Víktor Orbán ha perdido claramente las elecciones del pasado domingo en Hungría, después de 16 años seguidos de primer ministro, cargo que ya había ocupado entre 1998 y 2002. Largo tiempo, durante el que manipuló las instituciones con ánimo de perpetuarse: concentró funciones, redujo la independencia judicial, adaptó el sistema electoral para facilitar su permanente reelección, creó un cuasi monopolio estatal de prensa controlada…Nada nuevo, es el manual de los autócratas. Grupo muy solidario entre sí: Putin, Trump, Milei, Abascal… A Xi no lo incluyo, tiene un sistema de partido único, no intenta disimular.

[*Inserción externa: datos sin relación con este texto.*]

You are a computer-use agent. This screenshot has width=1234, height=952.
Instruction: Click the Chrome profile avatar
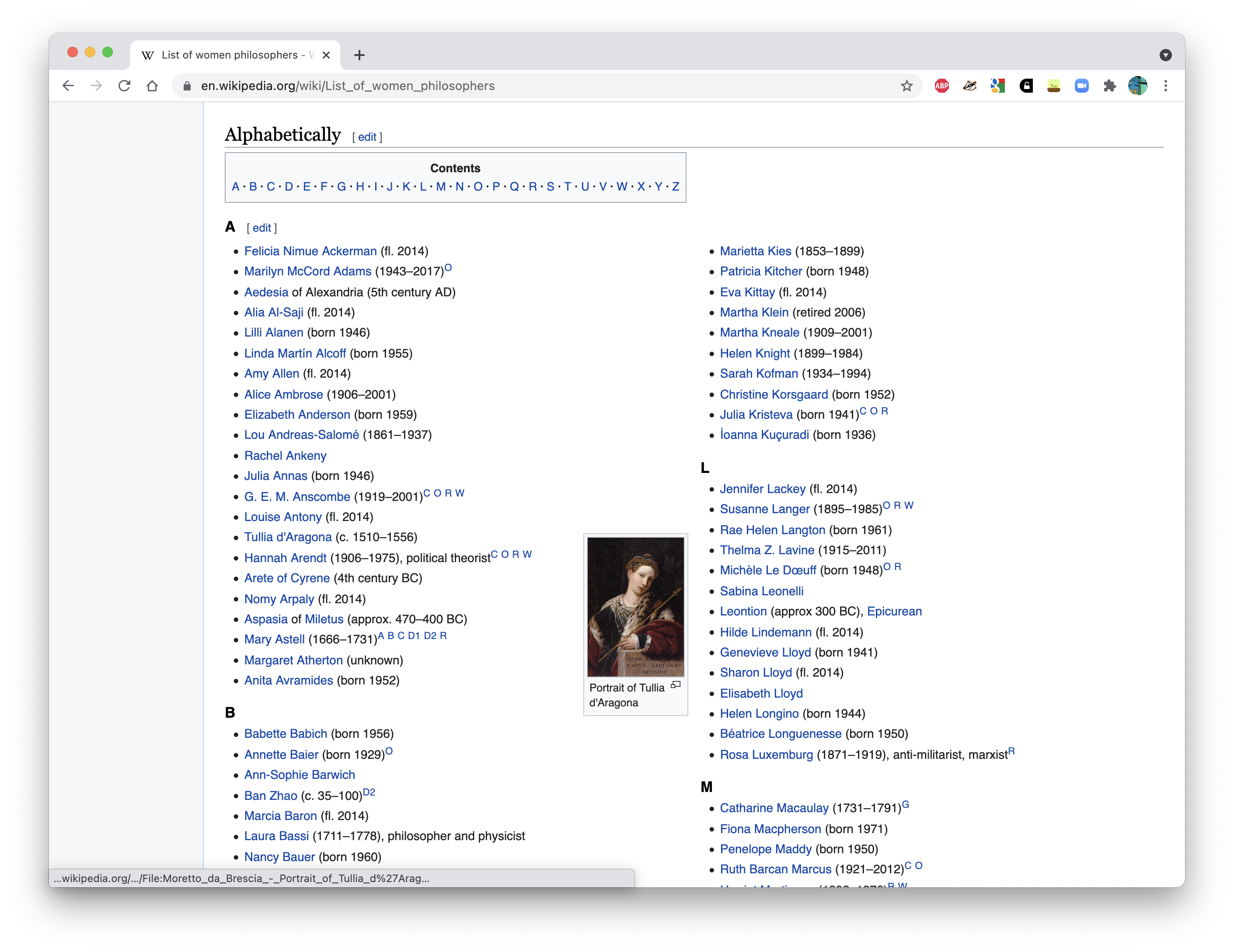click(x=1137, y=86)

A pesar de aplicar el manual del autócrata, Orbán se encontró con que sus excesos de política exterior –aplaudir los ataques de Trump, inclinarse ante Putin para que pueda ir quedándose con Ucrania, erosionar todo lo que pudo la cohesión interna de la UE- acabaron por hacer pensar a su gente. Los votantes también eran conscientes de la corrupción, veían cómo los más próximos al primer ministro se enriquecían con contratos públicos y regulación favorable. La UE comprobó que además de socavar las libertades, ese círculo privilegiado se apropiaba de gran parte de los subsidios europeos y los congeló. Lo que complicó más una economía ineficiente que sólo creció el 0,4 % el pasado año, frenada por la inflación y la subida de tipos de interés. Un ejemplo próximo y muy visible, Polonia, creció un 3,6 %, tras deshacerse de un gobierno ultra en verano del 2024.

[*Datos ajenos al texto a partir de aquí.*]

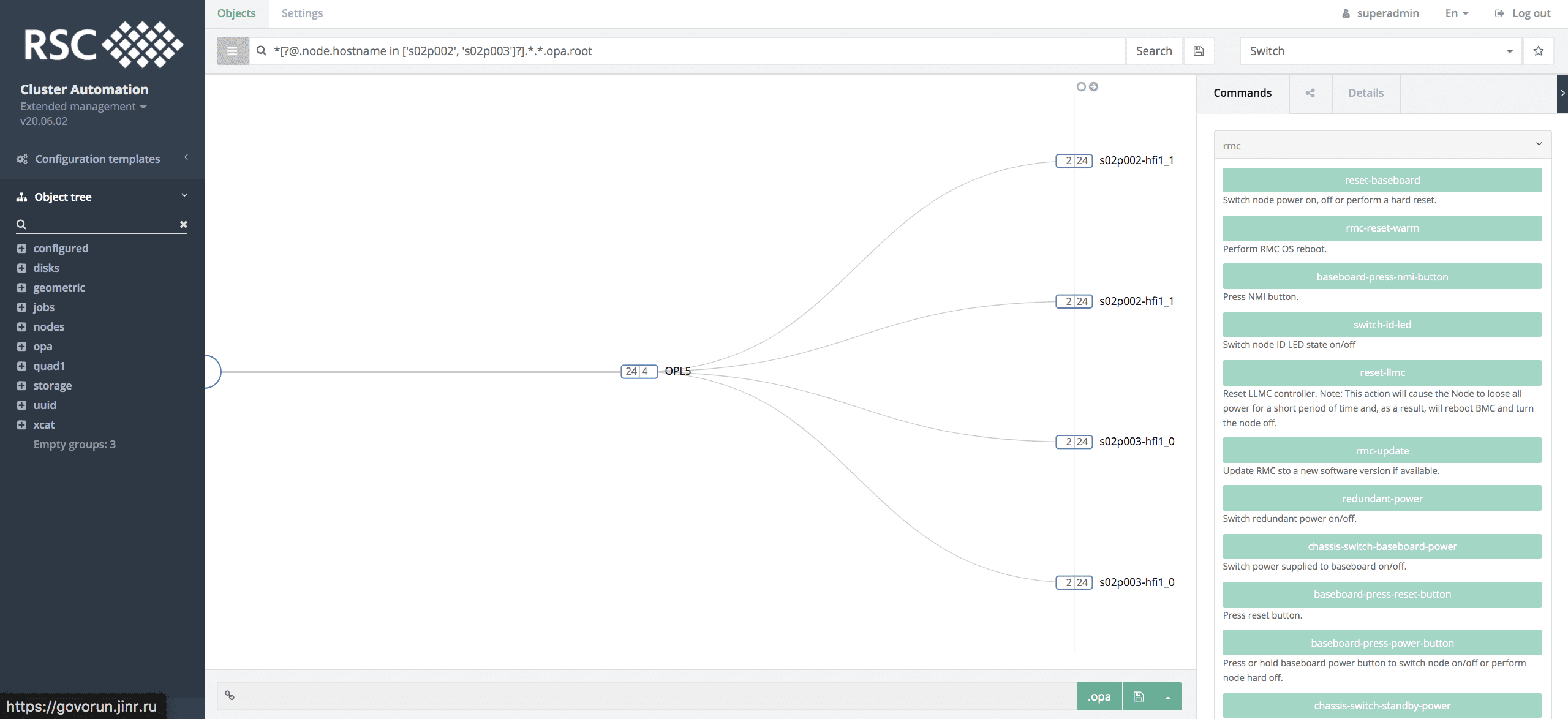Expand the storage tree group
This screenshot has width=1568, height=719.
pos(22,386)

Demasiados factores en contra para seguir. Hungría está en la Unión Europea y Orbán no puede limitar el efecto del voto hasta el extremo al que lo hacen políticos afines cómo el ruso Putin o el turco Erdogan. Ha intervenido información y modificado distritos electorales, ha pronosticado fraude electoral, ha recibido apoyo directo e indirecto, mediante la manipulación de redes sociales, de sus poderosos amigos. Pero en Europa las leyes democráticas cuentan, aunque se intenten frenar, y su gente le ha dado una buena patada en el culo. Ese espectacular Parlamento neo gótico de Budapest, a mis espaldas en la foto, tendrá ahora una gran mayoría , liderada por el conservador y europeísta Péter Magyar, que podrá revertir el daño institucional que el país ha sufrido. Magyar es un político experimentado, su apellido quiere decir “húngaro”, es algo nacionalista pero también pro europeo. Apostará por un mejor futuro para todos incluido, por supuesto, su propio país, que ha dado inventos cómo el cubo de Rúbik o el bolígrafo.
El espíritu de convivencia democrática de nuestro continente, al que también dedicaba la entrada anterior, conserva fuerza. Seamos optimistas, aunque los triunfos europeos sean poco espectaculares y aparezcan menos en medios y redes que las alharacas y esfuerzos bélicos de los nuevos fascistas, ganamos terreno porque los ciudadanos intuyen que el modelo de la UE nos encamina hacia sociedades libres y pacíficas que no ponen en riesgo la existencia propia y de los demás.